**Textausschnitt:**
------------------------------------------------

Die Fed hat gestern im Anschluss an ihre zweitägige Sitzung verkündet, den Leitzins bei 0,25 bis 0,50 Prozent zu belassen und damit die erste Zinserhöhung in diesem Jahr weiter hinausgezögert. Da dies von den Märkten mehrheitlich erwartet wurde, ist es zunächst keine Überraschung und daher auch eher uninteressant.
Zinsentscheidung fiel mit 7:3 Stimmen
Beim Blick auf die Details, die zu dieser Zinsentscheidung führten und die mit dem Statement der Fed mitgeliefert wurden, erhält man allerdings interessantere Informationen. So fiel die Zinsentscheidung zum Beispiel mit sieben zu drei Stimmen. Neben Fed-Chefin Janet Yellen und ihrem Stellvertreter William Dudley stimmten noch fünf weitere Mitglieder des Offenmarktausschusses (FOMC) gegen eine sofortige Zinserhöhung, während drei Fed-Mitglieder eine sofortige Zinserhöhung für sinnvoll hielten. Es herrschte also eine verhältnismäßig große Uneinigkeit. Das erhöht die Wahrscheinlichkeit einer Zinsanhebung bei einer der nächsten Fed-Sitzungen in diesem Jahr.
Deutliche Mehrheit der Fed-Mitglieder erwartet Zinsschritt im laufenden Jahr
Zumal aus den Fed-Projektionen hervorgeht, dass 14 der insgesamt 17 Notenbankmitglieder bis zum Ende des Jahres noch mindestens eine Zinserhöhung sehen. Nur drei Ratsmitglieder rechnen weiterhin mit unveränderten Zinsen in diesem Jahr. Zehn der vierzehn Währungshüter, die von weiteren Zinserhöhungen in 2016 ausgehen, erwarten dabei, dass die Fed-Funds-Rate um 25 Basispunkte steigt, während vier Notenbanker sich sogar noch mehr als einen Zinsschritt vor dem Jahreswechsel wünschen. Damit zeichnet sich nun deutlicher ab, dass es in diesem Jahr noch eine Zinsanhebung geben wird.

------------------------------------------------

Datensätze zum Zeigen auf Screenshots und Seiten:
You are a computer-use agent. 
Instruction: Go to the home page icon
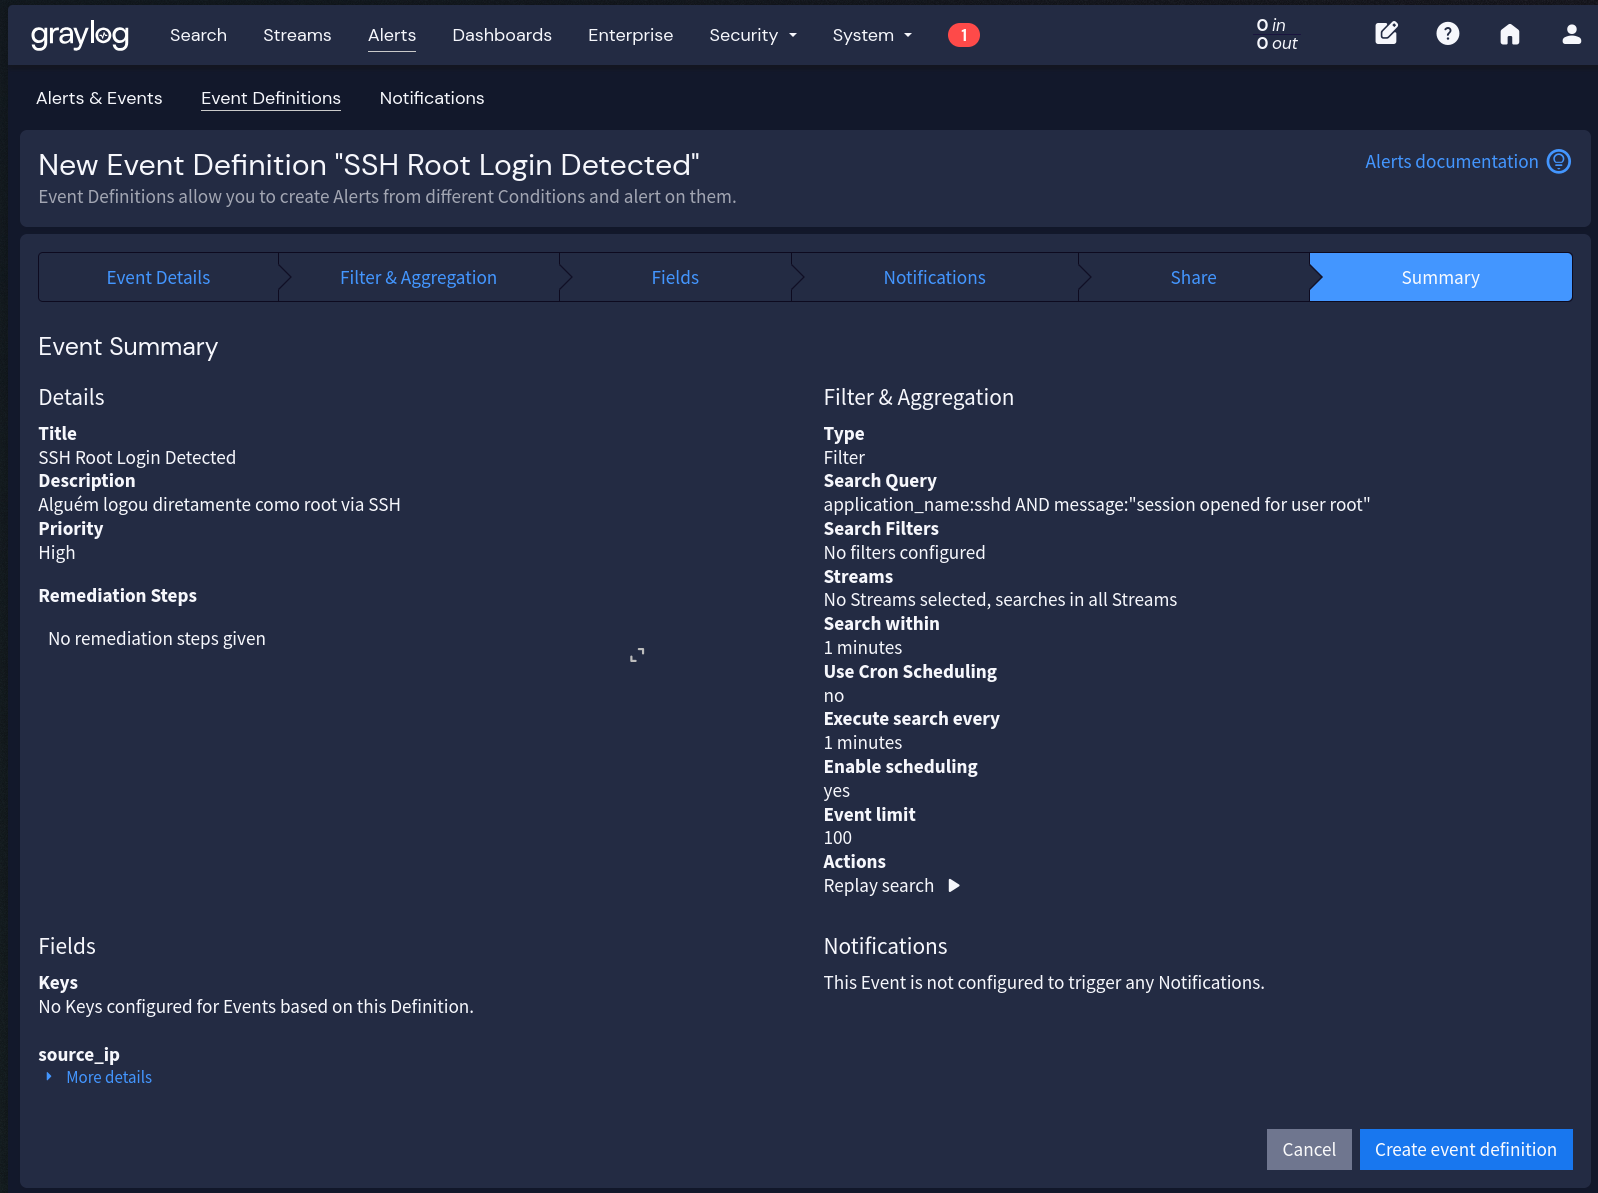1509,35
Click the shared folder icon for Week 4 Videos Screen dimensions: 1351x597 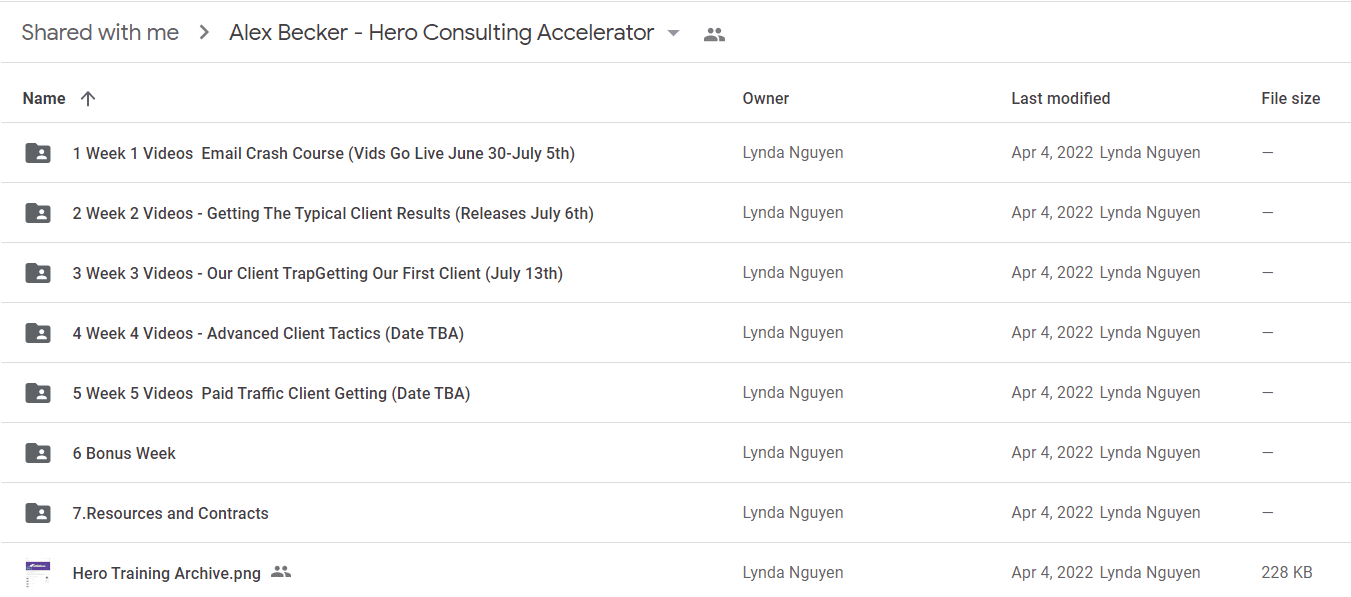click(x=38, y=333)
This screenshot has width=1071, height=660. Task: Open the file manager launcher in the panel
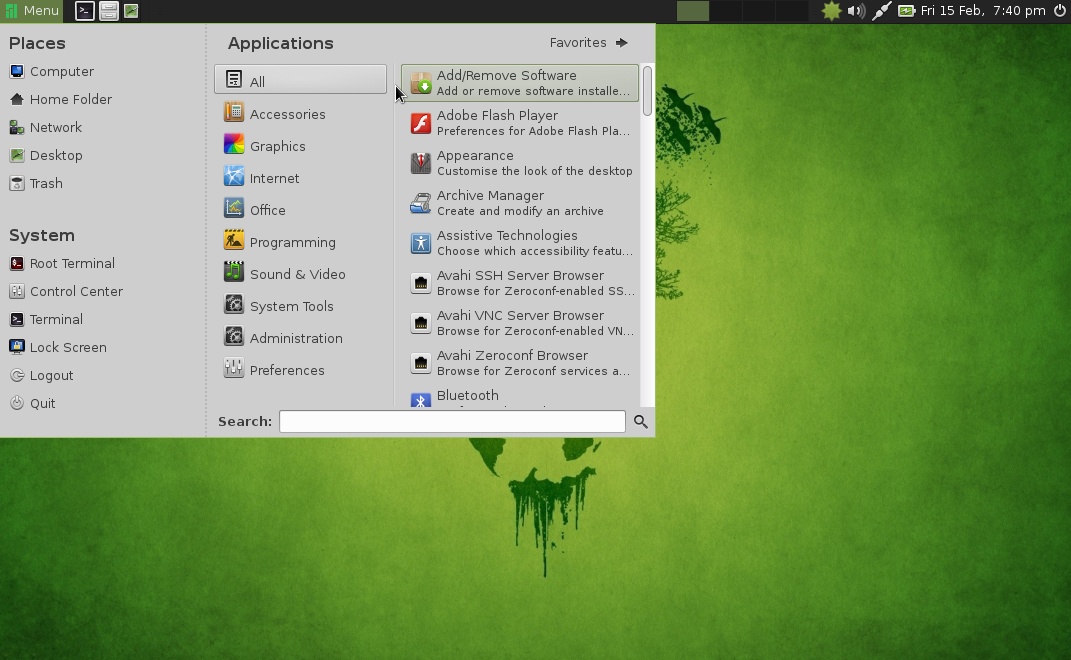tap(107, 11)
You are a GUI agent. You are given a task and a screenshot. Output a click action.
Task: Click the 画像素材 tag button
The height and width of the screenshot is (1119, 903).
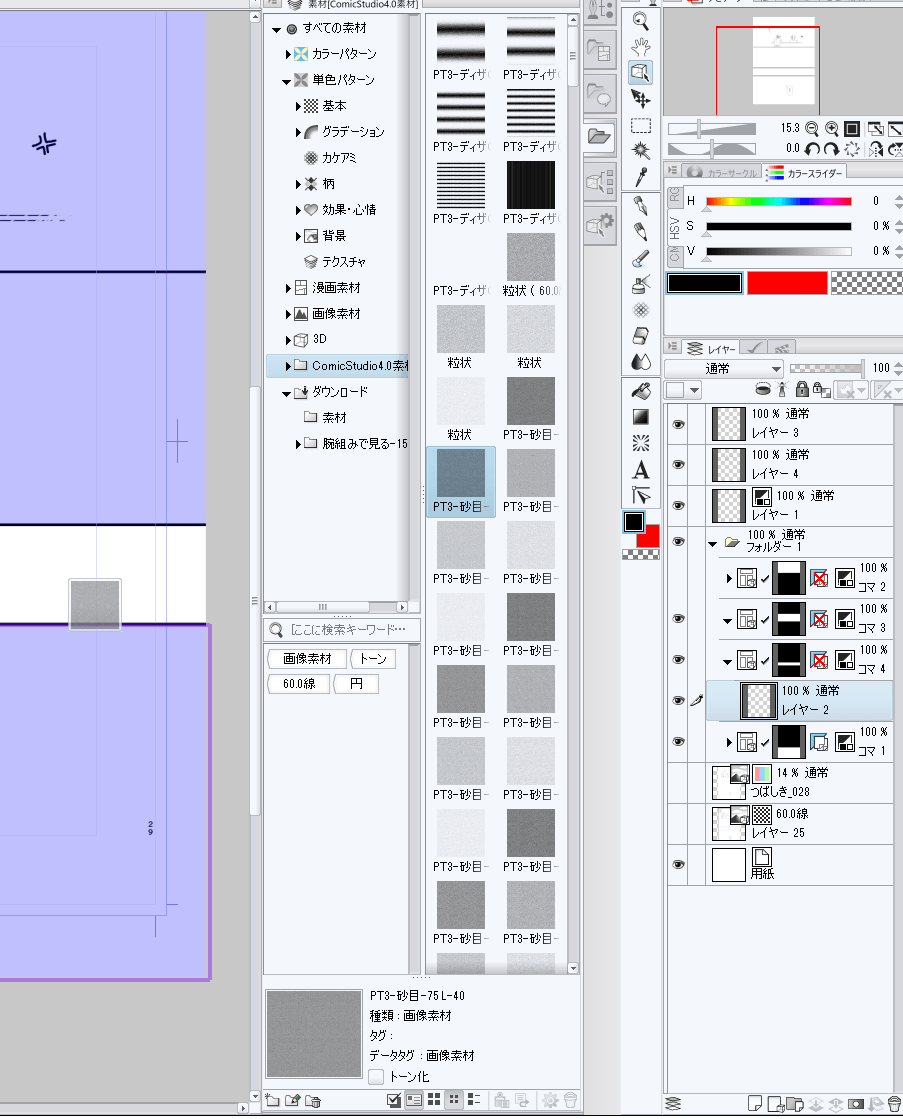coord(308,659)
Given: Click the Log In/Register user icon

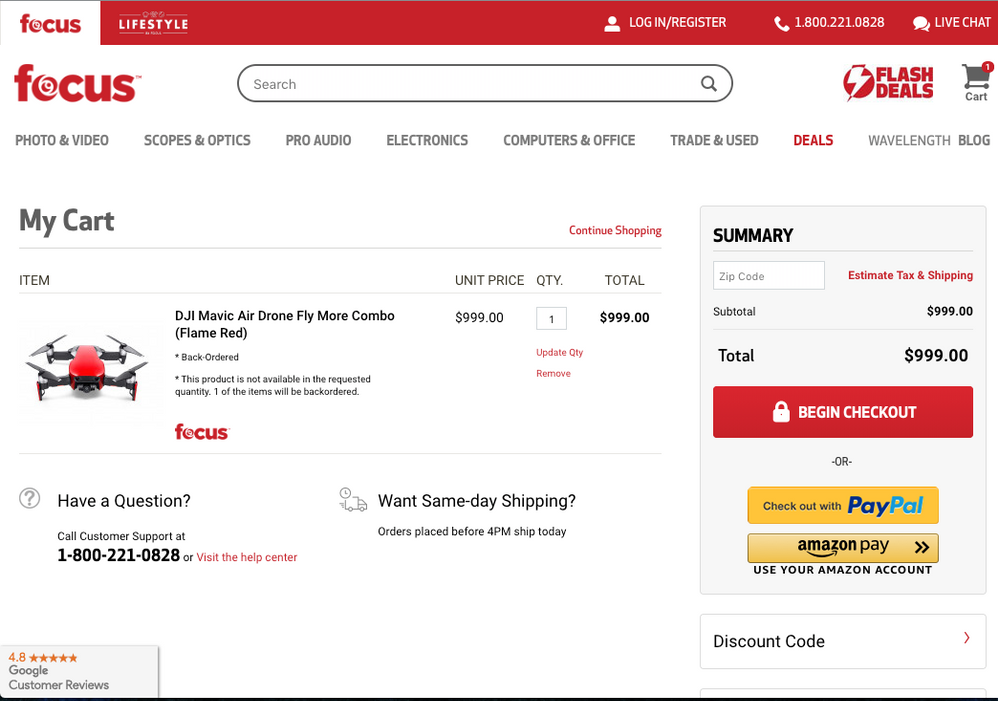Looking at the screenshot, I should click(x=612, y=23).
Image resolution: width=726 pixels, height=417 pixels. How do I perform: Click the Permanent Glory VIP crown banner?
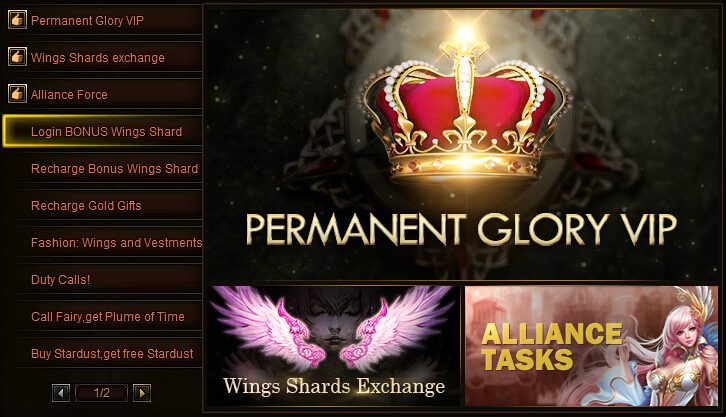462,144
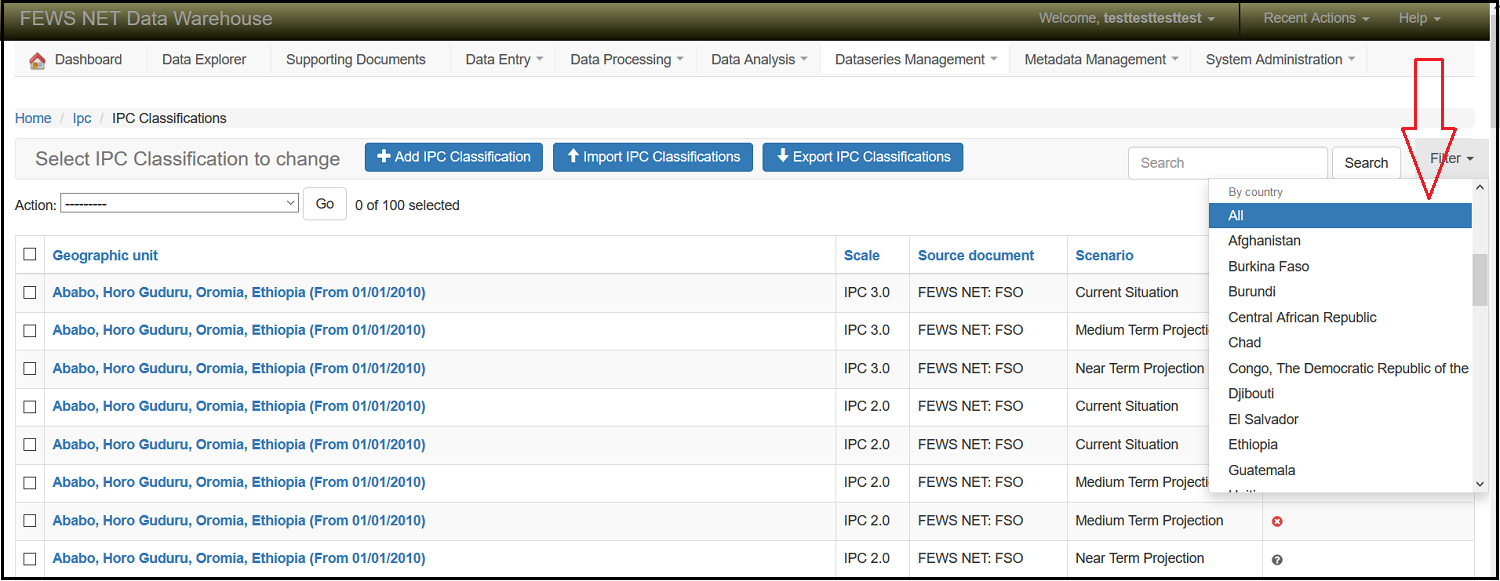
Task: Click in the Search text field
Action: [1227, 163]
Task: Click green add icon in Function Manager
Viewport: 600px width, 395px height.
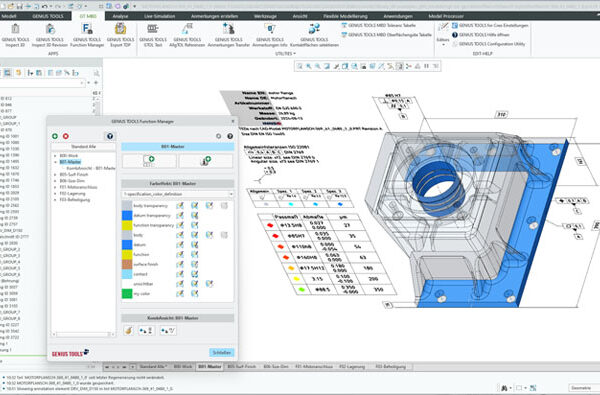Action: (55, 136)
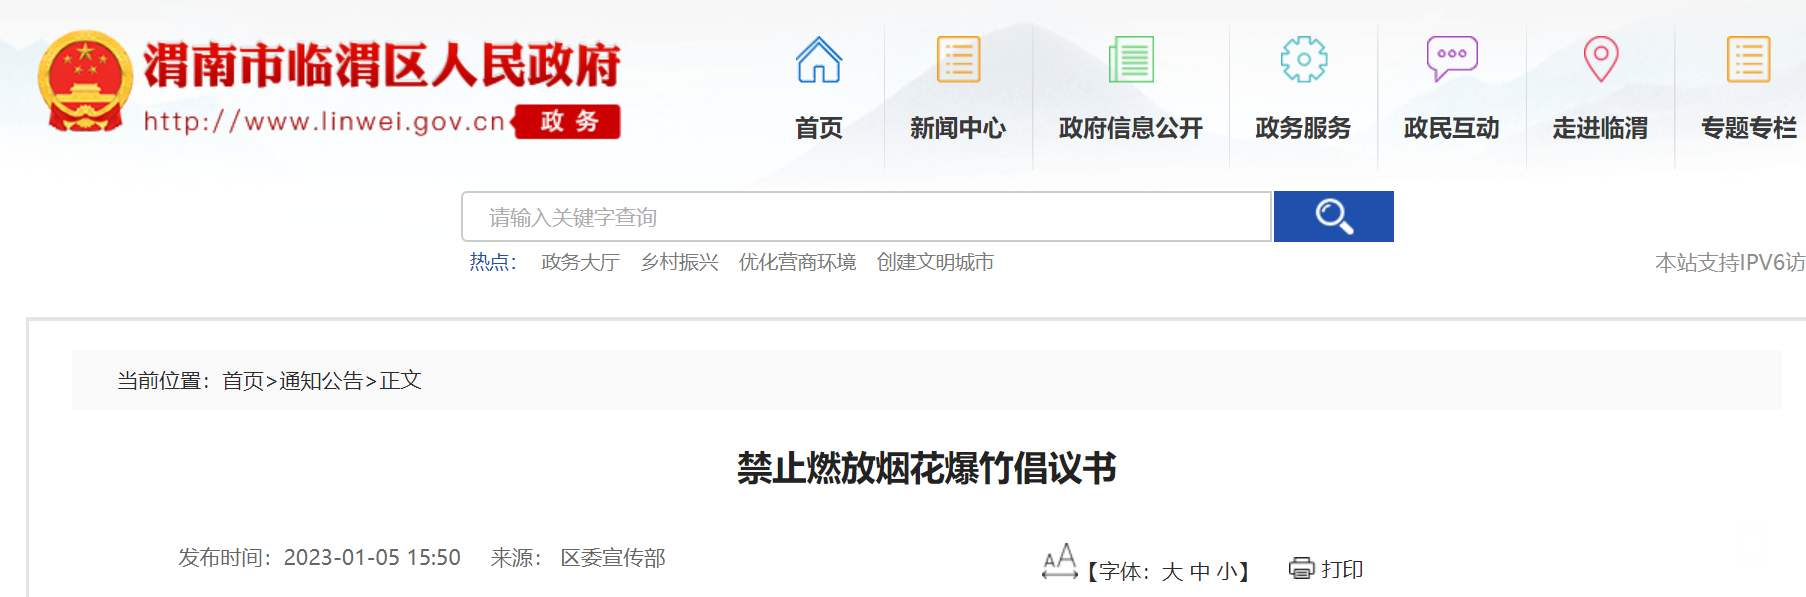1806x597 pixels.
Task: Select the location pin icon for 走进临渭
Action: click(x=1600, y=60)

------------------------------------------------

**Aufgaben zur Übung:**
- 1) Schreibe die Datensätze neu, beginnend mit der Zeile, die „You are a GUI“ enthält, und endend mit dem letzten Datensatz, und ersetze darin „GUI agent“ durch „computer-use agent“, ohne sonst etwas zu ändern. Die Bilder lässt du in deiner Antwort weg.
- 2) Führe den Text über die Zinsentscheidung der Fed im Anschluss an seinen letzten Satz weiter.
Der Text und die Datensätze haben verschiedene Quellen.

**Ergebnisse der Aufgaben:**
- 1)
You are a computer-use agent. You are given a task and a screenshot. Output a click action.
Task: Click the 画像素材 tag button
The height and width of the screenshot is (1119, 903).
coord(308,659)
Given: Click the Log In/Register user icon

Looking at the screenshot, I should click(x=612, y=23).
Image resolution: width=726 pixels, height=417 pixels. How do I perform: Click the Permanent Glory VIP crown banner?
462,144
Task: Click in the Search text field
Action: [1227, 163]
Task: Click green add icon in Function Manager
Viewport: 600px width, 395px height.
Action: (55, 136)
1806x597 pixels.
Task: Select the location pin icon for 走进临渭
Action: click(x=1600, y=60)

- 2)
Gravierende Änderung in der Anforderung an die Wirtschaftsentwicklung
Passend dazu teilte Yellen auf der Pressekonferenz mit, dass im laufenden Jahr noch mit einer Zinserhöhung zu rechnen sei - allerdings nur, wenn sich der Arbeitsmarkt wie bisher erhole und sich keine deutliche Verschlechterung der Wirtschaftslage abzeichne. Das klingt nun zunächst nach dem, was schon zuvor mehrfach gesagt wurde, ohne dass es bislang zu einer tatsächlichen Zinserhöhung gekommen ist. Doch die Fed ist dafür bekannt, nur Nuancen an Formulierungen zu verändern, um den Märkten einen klaren Wink mit dem Zaunpfahl zu geben. Und wenn man genau hinschaut, dann steckt in dieser Formulierung eine gravierende Änderung.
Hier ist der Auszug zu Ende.